* **Tugas dan Latihan**
1. Sebutkan semua undang-undang yang disebut dalam artikel tentang sengketa agraria sebagai bertolak belakang dengan UU PA.
2. Lanjutkan artikel tentang sengketa agraria mulai dari sesudah kalimat terakhirnya.

* **Teks Bacaan**
++++++

Minggu, 26 September 2010

Sengketa Agraria dan Pengentasan Kemiskinan

Sumber: www.rimanews.com



Jumat 24 September 2010 ribuan orang petani turun ke jalan-jalan di ibukota untuk memperingati Hari Tani Nasional (HTN) yang jatuh pada hari itu. 24 September 50 tahun silam, merupakan tonggak perjuangan petani Indonesia. Sebab pada hari itulah disahkannya Undang-Undang Pokok Agraria (UU.PA).

Dengan usianya yang sudah setengah abad ini, UU. PA nampaknya belum menjadi pijakan bagi pengambil kebijakan di negri ini. Terbukti dengan masih banyaknya permasalahan yang dialami petani. Mulai dari tidak tersedianya lahan, harga bibit dan pupuk yang melangit, harga jual hasil panen yang rendah hingga masalah yang rawan namun seringkali diabaikan, sengketa agraria.

Jika dicermati lebih lanjut, sengketa agraria seringkali disertai dengan kekerasan dan penangkapan terhadap petani kecil. Menurut data yang dirilis Wahana Lingkungan Hidup (WALHI), dari tahun 2000-Juni 2010 sedikitnya ada 1012 kasus sengketa yang melibatkan petani dan nelayan di Indonesia (Kompas, 29 Juli 2010). konflik agraria biasanya terjadi antara petani dengan perusahaan besar dan sudah terjadi puluhan tahun tanpa ada penyelesaian. Akibatnya, sengketa agraria cenderung disertai pelanggaran HAM terhadap petani.

Dalam banyak kasus, kekerasan ini dilakukan oleh aparat kepolisian. Mulai dari kasus penembakan petani di Desa Rengas, Ogan Ilir Sumsel, Buton Sulawesi Tenggara, Banggai Sulawesi Tengah, dan Kuala Senggigi Riau. Tak kurang dari 80 orang petani meninggal dalam aksi kekerasan yang dilakukan oleh aparat kepolisian selama semester pertama tahun 2010 di seluruh Indonesia.

Jika disederhanakan, konflik agraria bermuara pada perebutan hak kepemilikan dan hak pengusahaan atas tanah sebagai sumber penghidupan. Pada awalnya, kepemilikan tanah di mana pun di dunia ini dimulai dengan kemampuan manusia dalam menggarap dan membuka tanah terlantar untuk penghidupannya. Asumsinya, kepemilikan tanah ditentukan oleh tanaman yang ditanam di atasnya.

Dalam semangat seperti inilah UU. PA terlahir. Undang-Undang inilah yang menjadi pedoman pengelolaan agraria sekaligus menjadi undang-undang payung hukum bagi UU agraria lain yang terbit setelahnya. Sayangnya, selama masa Orde Baru, UU PA ini dipetieskan dan keberadaannya antara ada dan tiada. Hal ini karena meskipun tidak dihapuskan, UU ini tidak lagi digunakan dan menerbitkan UU yang bertolak belakang dengan UU PA seperti UU Penanaman Modal Asing (UU PMA), UU perkebunan, dan UU Sumberdaya Air.

++++++

* **Bahan yang Disediakan**
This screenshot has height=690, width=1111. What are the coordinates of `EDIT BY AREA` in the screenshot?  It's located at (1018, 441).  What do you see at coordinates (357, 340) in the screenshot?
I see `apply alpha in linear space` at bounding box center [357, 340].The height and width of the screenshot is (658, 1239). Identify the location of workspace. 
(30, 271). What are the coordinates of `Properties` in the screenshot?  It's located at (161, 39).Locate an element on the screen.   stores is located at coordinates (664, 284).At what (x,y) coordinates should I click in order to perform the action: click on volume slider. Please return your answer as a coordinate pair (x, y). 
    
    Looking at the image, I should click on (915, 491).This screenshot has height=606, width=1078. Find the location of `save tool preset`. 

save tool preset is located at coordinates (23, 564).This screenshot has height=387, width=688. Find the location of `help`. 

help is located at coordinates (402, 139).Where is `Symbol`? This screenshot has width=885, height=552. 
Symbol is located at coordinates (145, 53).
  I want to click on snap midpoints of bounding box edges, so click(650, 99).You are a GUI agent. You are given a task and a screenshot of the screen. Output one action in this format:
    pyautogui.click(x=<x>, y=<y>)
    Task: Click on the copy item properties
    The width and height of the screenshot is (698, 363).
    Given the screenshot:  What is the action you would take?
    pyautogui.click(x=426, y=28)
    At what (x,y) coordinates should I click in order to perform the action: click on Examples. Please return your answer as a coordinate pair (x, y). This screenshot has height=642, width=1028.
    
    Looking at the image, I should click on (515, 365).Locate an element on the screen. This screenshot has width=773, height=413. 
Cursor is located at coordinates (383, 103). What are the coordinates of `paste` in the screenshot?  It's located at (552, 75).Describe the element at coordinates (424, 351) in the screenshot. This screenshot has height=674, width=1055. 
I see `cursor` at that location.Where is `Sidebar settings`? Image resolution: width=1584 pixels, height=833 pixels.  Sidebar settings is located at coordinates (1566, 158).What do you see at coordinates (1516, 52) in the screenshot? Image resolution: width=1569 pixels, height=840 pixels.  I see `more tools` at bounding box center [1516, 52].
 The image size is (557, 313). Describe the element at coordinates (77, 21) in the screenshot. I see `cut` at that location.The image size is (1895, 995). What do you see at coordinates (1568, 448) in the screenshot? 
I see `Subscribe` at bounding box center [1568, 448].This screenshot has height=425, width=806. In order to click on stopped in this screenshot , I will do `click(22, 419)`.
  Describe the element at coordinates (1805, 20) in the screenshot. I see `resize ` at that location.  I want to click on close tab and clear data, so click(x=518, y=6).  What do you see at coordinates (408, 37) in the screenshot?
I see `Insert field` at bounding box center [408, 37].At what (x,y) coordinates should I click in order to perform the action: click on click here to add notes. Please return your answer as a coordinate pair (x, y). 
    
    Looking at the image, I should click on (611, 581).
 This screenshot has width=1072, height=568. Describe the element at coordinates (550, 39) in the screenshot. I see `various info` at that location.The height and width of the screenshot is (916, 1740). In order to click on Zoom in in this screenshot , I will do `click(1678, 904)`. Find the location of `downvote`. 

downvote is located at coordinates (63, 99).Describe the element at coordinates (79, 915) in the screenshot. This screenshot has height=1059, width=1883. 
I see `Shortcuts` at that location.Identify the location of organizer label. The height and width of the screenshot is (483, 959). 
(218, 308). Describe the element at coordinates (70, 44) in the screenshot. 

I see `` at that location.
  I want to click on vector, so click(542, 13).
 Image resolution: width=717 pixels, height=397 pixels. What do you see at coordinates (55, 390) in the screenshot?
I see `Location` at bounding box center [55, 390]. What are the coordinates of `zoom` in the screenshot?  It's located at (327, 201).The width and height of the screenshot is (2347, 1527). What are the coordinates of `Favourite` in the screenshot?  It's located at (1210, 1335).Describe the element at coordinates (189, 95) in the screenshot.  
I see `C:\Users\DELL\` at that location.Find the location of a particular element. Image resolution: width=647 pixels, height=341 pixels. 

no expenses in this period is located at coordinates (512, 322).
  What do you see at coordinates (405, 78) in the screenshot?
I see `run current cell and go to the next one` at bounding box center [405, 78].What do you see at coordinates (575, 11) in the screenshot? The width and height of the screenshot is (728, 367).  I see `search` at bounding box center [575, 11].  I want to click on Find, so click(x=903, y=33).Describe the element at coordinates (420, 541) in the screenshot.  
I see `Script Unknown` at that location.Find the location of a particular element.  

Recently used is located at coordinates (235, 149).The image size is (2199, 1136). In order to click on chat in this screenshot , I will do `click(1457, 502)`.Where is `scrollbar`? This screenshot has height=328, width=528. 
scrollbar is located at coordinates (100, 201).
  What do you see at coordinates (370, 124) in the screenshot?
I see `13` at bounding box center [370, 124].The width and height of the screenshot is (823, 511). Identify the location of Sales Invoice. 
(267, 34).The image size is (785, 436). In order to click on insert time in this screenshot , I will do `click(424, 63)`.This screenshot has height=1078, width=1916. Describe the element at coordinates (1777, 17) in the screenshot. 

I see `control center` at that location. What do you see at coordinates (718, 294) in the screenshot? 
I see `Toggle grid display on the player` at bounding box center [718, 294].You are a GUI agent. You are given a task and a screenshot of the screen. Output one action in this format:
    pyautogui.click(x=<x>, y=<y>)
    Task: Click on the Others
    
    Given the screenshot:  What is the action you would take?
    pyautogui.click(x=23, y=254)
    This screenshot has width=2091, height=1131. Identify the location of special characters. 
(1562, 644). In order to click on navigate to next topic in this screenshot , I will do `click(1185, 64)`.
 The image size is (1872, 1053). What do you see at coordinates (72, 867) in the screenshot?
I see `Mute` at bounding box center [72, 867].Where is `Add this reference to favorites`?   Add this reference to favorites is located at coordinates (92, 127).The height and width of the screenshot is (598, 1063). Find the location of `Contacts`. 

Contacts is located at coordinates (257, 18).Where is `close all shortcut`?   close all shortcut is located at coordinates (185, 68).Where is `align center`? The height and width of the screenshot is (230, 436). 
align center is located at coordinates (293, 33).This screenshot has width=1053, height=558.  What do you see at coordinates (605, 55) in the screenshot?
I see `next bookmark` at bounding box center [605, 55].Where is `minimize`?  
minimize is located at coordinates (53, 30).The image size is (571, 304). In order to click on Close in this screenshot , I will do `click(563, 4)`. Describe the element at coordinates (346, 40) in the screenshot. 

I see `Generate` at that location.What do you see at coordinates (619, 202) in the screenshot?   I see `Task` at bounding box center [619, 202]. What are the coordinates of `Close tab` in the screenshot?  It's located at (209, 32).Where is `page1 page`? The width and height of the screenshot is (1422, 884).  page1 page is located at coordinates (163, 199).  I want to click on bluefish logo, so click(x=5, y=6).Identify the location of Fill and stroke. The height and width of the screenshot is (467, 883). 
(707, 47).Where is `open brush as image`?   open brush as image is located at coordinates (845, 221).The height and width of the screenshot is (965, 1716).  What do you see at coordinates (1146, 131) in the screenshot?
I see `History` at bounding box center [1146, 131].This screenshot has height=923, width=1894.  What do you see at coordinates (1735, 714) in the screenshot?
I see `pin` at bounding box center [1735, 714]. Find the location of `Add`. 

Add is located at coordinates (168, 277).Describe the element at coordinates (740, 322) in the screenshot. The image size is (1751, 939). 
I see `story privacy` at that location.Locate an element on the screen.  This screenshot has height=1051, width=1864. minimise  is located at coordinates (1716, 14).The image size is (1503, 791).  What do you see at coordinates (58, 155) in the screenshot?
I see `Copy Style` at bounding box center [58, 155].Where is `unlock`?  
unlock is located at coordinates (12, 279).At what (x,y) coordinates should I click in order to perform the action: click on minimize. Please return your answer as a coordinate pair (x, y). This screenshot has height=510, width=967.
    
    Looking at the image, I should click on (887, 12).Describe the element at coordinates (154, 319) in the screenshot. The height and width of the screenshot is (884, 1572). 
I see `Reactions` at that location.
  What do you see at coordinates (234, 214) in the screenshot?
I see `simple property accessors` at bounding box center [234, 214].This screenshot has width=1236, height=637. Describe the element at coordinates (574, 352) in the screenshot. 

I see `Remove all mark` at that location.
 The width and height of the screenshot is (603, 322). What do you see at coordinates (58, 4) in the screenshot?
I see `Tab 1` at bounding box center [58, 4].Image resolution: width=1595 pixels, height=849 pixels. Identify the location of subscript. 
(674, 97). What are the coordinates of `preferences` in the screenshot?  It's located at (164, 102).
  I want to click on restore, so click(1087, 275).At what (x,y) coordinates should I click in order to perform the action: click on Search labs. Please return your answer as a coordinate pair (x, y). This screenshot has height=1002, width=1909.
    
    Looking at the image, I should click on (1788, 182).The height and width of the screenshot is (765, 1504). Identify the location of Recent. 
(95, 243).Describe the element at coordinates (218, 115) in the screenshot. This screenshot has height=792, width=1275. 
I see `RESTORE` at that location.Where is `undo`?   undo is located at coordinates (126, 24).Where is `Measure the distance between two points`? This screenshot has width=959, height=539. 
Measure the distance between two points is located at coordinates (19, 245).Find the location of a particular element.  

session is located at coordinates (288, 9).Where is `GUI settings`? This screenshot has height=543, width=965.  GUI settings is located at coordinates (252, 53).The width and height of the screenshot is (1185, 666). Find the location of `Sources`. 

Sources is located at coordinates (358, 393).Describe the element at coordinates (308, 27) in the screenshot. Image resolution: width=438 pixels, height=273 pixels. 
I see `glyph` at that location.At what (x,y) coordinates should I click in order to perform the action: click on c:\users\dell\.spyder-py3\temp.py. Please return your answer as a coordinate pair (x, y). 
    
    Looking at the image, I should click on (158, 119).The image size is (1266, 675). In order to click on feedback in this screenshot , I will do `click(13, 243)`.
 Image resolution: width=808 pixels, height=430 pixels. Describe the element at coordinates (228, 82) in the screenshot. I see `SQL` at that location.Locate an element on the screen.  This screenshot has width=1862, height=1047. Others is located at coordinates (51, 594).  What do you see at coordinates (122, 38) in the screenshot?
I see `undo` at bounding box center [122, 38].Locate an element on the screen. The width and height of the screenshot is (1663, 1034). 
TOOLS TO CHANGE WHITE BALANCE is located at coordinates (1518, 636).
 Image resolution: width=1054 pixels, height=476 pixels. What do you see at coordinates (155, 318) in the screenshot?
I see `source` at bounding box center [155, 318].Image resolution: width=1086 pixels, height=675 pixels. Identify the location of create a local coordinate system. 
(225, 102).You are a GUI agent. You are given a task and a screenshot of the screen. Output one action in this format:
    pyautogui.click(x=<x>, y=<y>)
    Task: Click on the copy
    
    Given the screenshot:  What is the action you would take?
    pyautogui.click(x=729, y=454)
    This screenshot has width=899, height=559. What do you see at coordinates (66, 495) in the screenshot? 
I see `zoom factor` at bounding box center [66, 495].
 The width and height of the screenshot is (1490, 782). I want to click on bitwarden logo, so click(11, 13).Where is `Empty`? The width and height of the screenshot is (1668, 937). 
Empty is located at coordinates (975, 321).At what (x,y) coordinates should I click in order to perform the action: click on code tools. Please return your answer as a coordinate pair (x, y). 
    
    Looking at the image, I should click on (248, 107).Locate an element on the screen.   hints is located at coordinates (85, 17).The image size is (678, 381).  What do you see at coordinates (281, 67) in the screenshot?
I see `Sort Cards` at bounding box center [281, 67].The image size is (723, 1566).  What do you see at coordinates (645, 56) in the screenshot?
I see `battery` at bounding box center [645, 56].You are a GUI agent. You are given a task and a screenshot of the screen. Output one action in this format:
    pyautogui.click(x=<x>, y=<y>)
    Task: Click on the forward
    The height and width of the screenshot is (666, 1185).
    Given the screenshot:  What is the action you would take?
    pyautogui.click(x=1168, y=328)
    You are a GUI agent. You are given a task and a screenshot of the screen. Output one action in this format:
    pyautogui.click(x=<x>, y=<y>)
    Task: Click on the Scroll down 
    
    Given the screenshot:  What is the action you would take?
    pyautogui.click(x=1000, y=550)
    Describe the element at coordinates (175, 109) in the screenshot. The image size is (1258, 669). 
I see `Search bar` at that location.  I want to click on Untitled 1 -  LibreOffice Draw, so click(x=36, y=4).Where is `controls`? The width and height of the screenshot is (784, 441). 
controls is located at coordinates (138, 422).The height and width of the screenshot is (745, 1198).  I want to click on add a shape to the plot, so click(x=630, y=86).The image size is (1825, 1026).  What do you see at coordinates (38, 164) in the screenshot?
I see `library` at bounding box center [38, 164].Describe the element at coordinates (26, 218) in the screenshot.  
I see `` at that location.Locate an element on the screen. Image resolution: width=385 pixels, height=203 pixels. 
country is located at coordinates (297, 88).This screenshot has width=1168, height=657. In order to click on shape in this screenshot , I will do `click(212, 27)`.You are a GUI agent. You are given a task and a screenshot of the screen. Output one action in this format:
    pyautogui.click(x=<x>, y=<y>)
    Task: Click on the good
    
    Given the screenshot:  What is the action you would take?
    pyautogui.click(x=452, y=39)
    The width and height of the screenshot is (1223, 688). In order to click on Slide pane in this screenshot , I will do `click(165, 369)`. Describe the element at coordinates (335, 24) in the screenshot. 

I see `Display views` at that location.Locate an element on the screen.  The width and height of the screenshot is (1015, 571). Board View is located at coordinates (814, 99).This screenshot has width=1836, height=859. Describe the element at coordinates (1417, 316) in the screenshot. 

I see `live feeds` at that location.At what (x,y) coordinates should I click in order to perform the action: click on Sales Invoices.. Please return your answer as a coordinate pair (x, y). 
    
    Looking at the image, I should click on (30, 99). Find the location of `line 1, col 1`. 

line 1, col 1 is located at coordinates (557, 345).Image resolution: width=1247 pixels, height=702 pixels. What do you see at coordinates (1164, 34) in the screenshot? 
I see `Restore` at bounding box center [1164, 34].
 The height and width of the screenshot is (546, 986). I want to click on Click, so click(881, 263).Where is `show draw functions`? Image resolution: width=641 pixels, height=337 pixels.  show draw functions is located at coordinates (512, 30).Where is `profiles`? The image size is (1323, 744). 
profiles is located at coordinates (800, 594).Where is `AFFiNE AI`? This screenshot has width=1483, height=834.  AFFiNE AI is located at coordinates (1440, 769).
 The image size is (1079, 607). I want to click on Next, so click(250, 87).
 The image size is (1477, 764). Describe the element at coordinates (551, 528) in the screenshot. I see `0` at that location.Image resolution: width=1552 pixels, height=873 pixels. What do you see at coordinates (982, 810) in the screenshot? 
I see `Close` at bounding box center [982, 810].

++++++

* **Kunci Jawaban**
1. UU Penanaman Modal Asing (UU PMA), UU perkebunan, dan UU Sumberdaya Air.

2.
Dengan lahirnya UU PMA, perusahaan-perusahaan agribisnis berskala besar mulai berinvestasi membuka perkebunan berorientasi ekspor seperti sawit, karet, tebu, dan sebagainya. Dalam prosesnya, lahan yang dialihkan menjadi perkebunan seringkali merupakan lahan produktif para petani kecil. Dengan menggandeng pejabat dan aparat setempat, perusahaan-perusahaan ini memaksa warga melepaskan tanah mereka tanpa ganti rugi ataupun dengan ganti rugi yang tidak rasional.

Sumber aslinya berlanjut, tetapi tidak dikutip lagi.